「農民」記事データベース20090309-867-11

ひょう害りんご販売
お米屋さんも一役

千葉・船橋「(有)まきの」


 昨年、大量に発生した青森県のひょう害りんご。津軽農民組合は被害果の「ほほえみ産直」への支援を訴えてきましたが、1月以降、報道などで事情を知った全国の消費者から注文が殺到し、在庫をほぼ一掃することができました。支援の広がりには、町のお米屋さんも一役買っていました。

 私のできる範囲で何か力になりたい

 2月17日午後、千葉県船橋市の米屋「(有)まきの」の店頭に、りんごの段ボール箱70個が積み上げられました。同店が注文をとりまとめた「ほほえみりんご」の第1便が届いたのです。

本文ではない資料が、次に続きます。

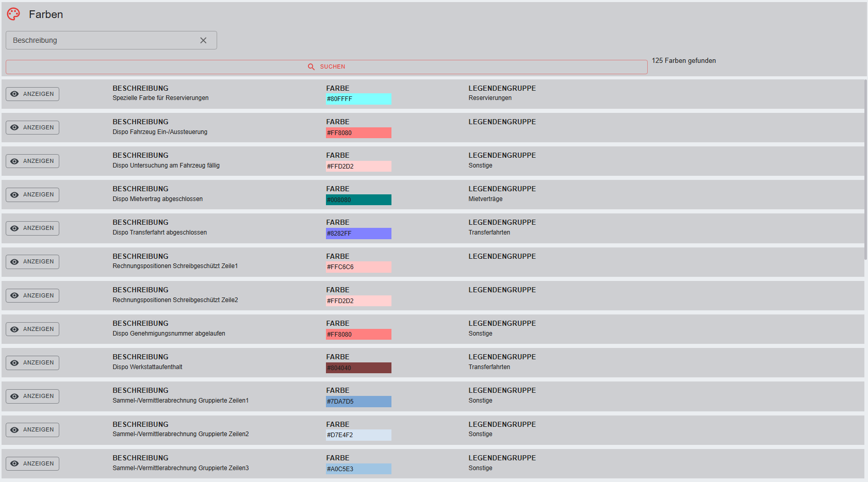Click eye icon for Spezielle Farbe für Reservierungen

[14, 94]
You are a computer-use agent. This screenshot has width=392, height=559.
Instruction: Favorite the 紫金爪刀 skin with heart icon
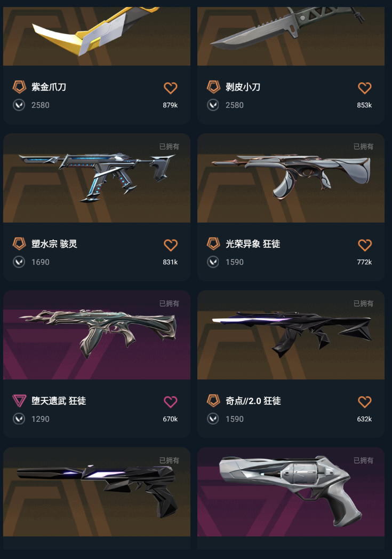click(171, 88)
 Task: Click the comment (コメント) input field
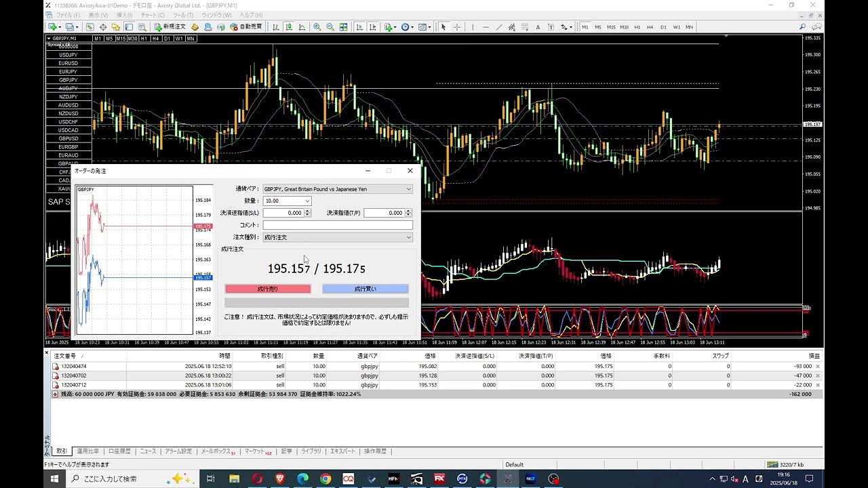tap(337, 225)
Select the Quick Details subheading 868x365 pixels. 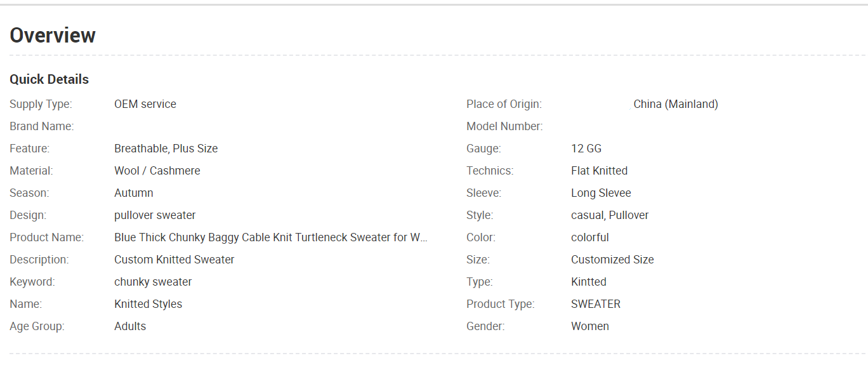coord(49,79)
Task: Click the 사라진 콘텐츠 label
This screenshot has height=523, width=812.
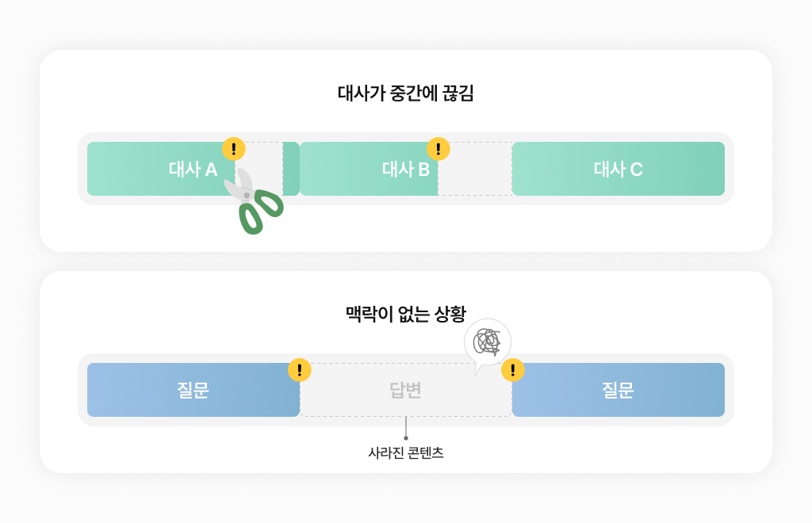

 店主の牧野基明さんは、昨年夏の「米屋と生産者をつなぐ交流会」(農民連ふるさとネットワーク主催)に参加した際、訴えに来ていた津軽農民組合の組合員からひょう害の話を聞きました。「私のできる範囲で何か力になりたい」と思った牧野さんは、知り合いの洋菓子店や食品加工業者に、ひょう害りんごの利用を打診してみました。しかし、いずれも材料の仕入れ先は決まっていて、このときは具体化はできませんでした。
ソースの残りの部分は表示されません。